Depth-First Search (DFS): An algorithm that explores as far as possible along each branch before backtracking. It is often used for traversing trees or graphs.
Breadth-First Search (BFS): An algorithm that explores all the vertices of a graph at the same level before moving on to the next level. It is commonly used for finding shortest paths.
In-order traversal: A type of traversal specifically used for binary trees where nodes are visited in ascending order based on their values.
Algorithms are step-by-step procedures or instructions designed to solve specific problems or perform specific tasks.
Pseudocode: A simplified programming language-like notation used to describe algorithms without getting into specific syntax details.
Sorting Algorithms: Algorithms designed to arrange elements in a particular order, such as alphabetical or numerical order.
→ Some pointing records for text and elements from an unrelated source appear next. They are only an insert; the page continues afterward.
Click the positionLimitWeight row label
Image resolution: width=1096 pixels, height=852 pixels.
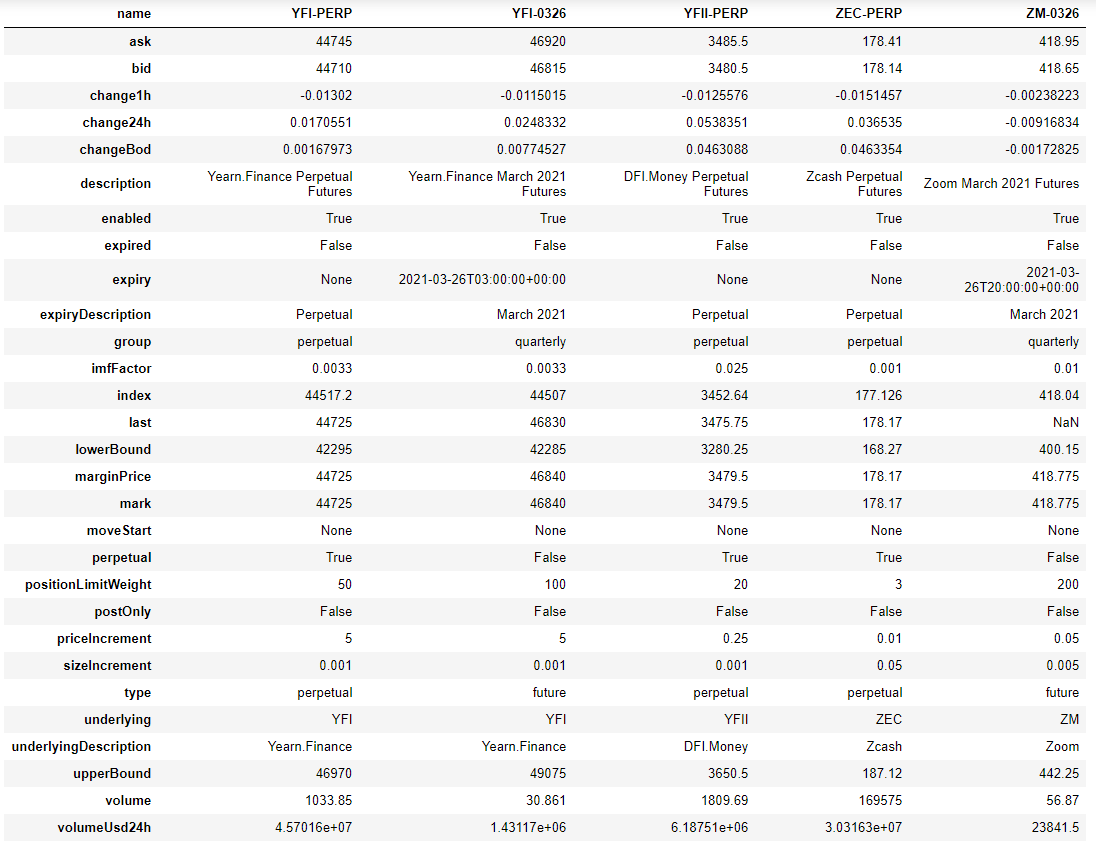88,584
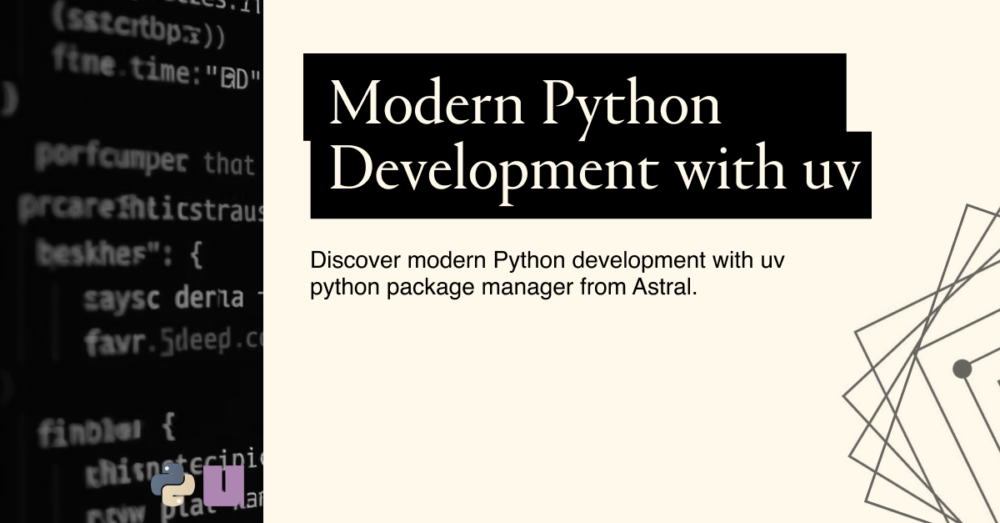
Task: Select the "Modern Python" title line
Action: (525, 103)
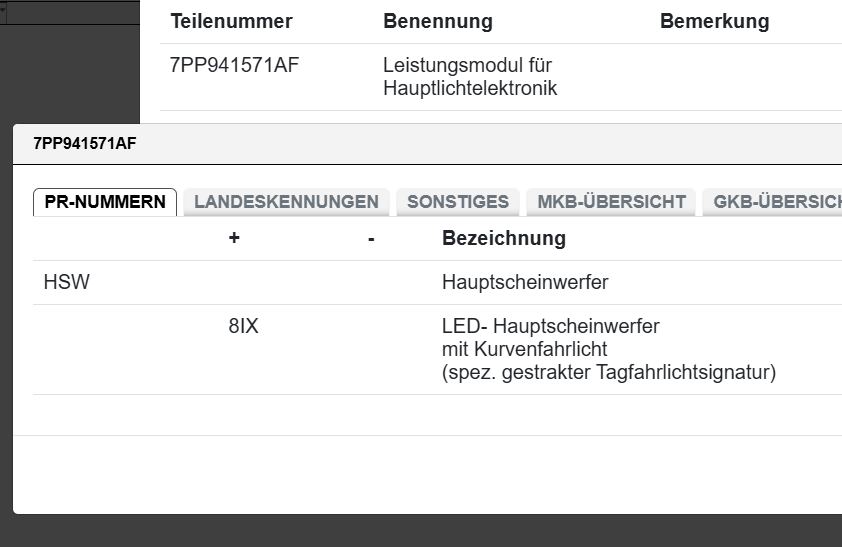The width and height of the screenshot is (842, 547).
Task: Click the dialog title 7PP941571AF
Action: (84, 144)
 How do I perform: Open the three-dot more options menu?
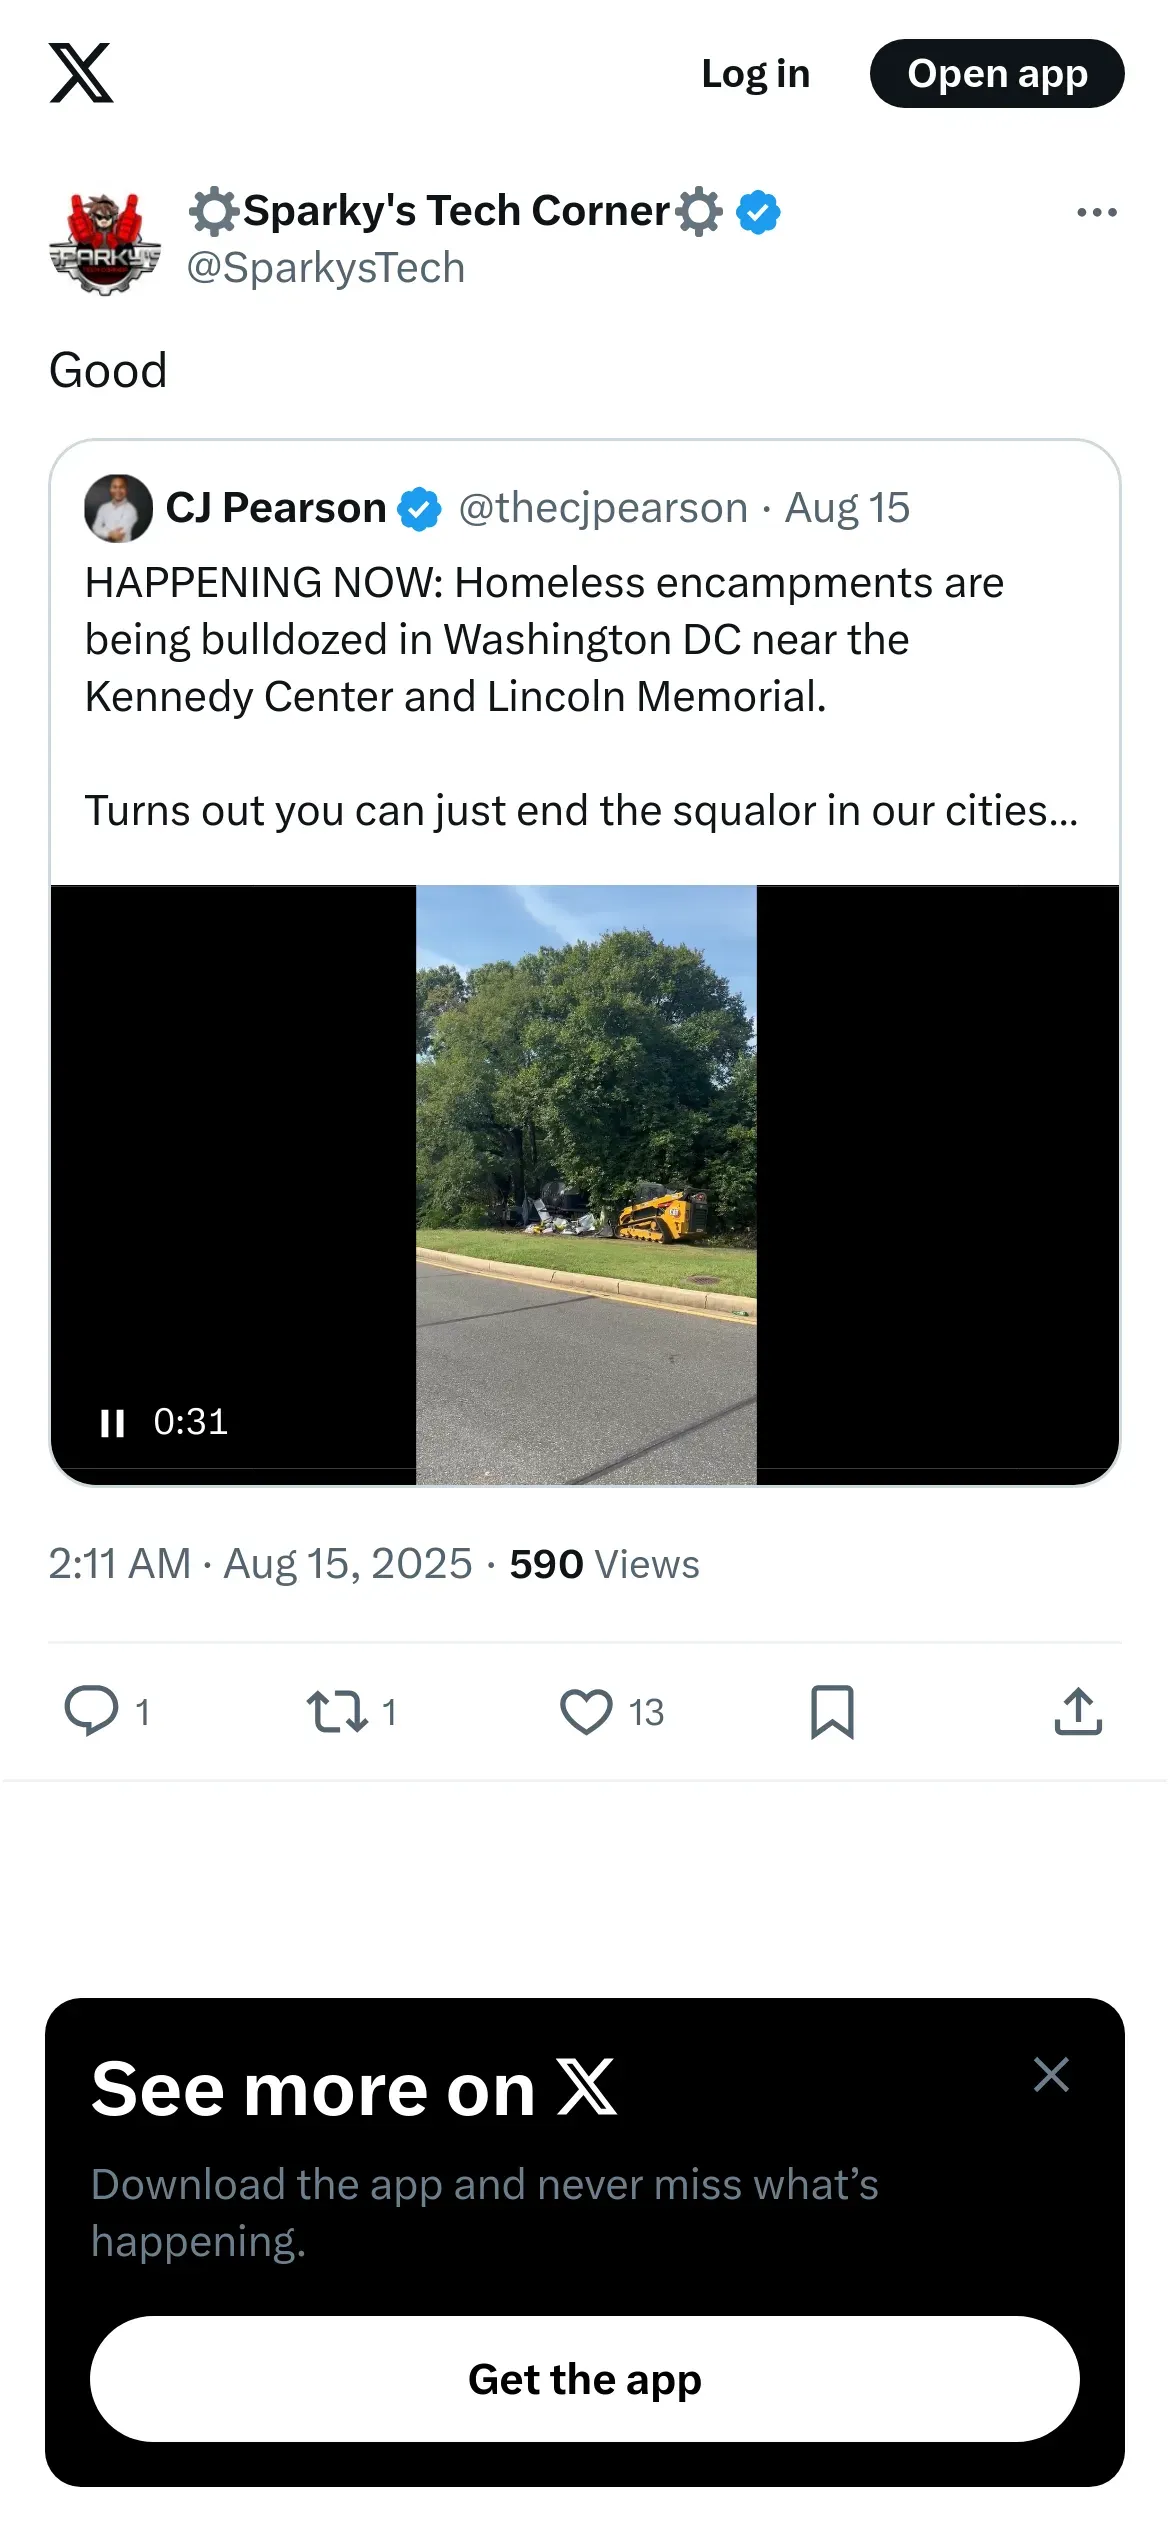click(1096, 212)
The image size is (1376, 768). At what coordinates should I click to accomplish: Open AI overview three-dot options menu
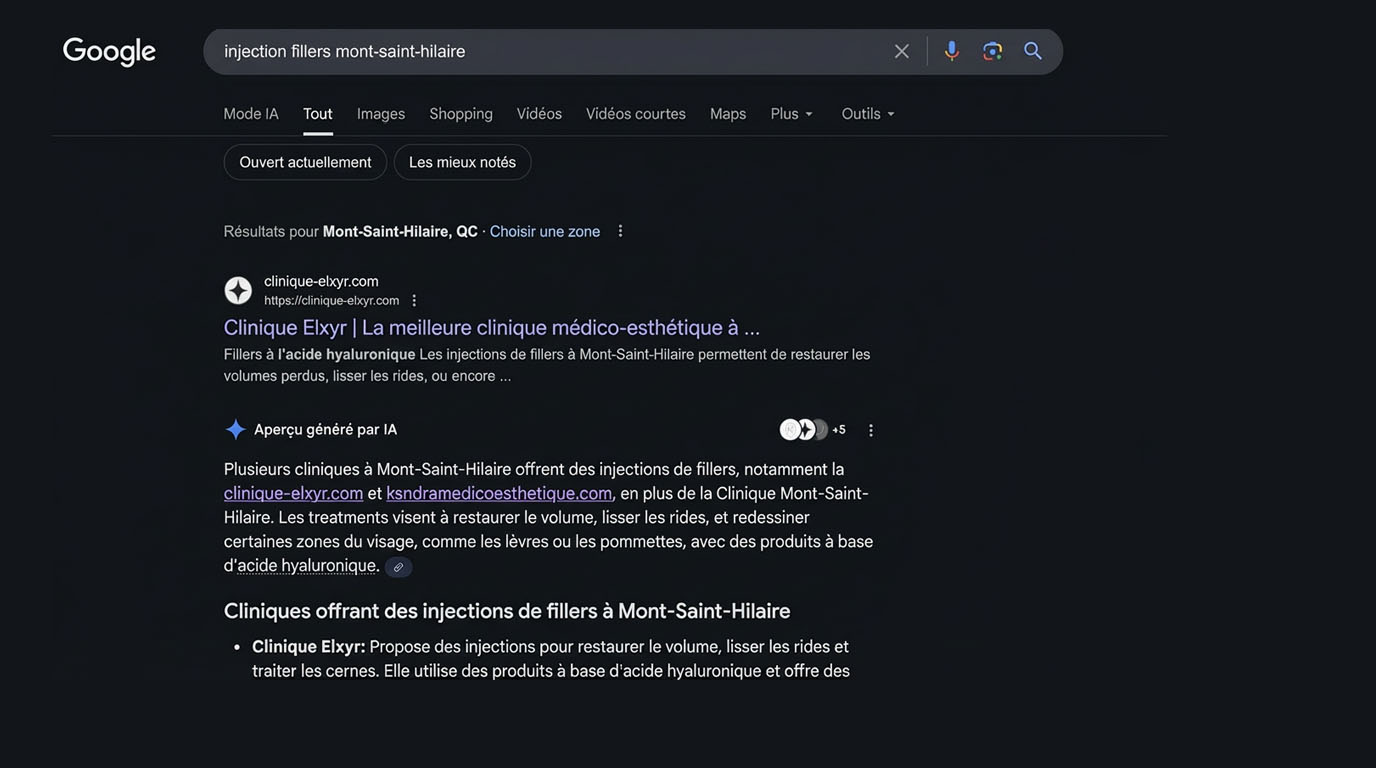coord(870,430)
Searching Algorithms: Algorithms used to find the location of a specific element within a collection of data.
An array is a fixed-size collection of elements of the same type stored in contiguous memory locations. It allows efficient access to individual elements using an index.
Indexing: Indexing refers to accessing individual elements within an array by specifying their position using an index value.
Length/Size: The length or size represents the total number of elements present in an array.
Multidimensional Array: A multidimensional array is an array with multiple dimensions (rows and columns) that allows storing data in tabular form.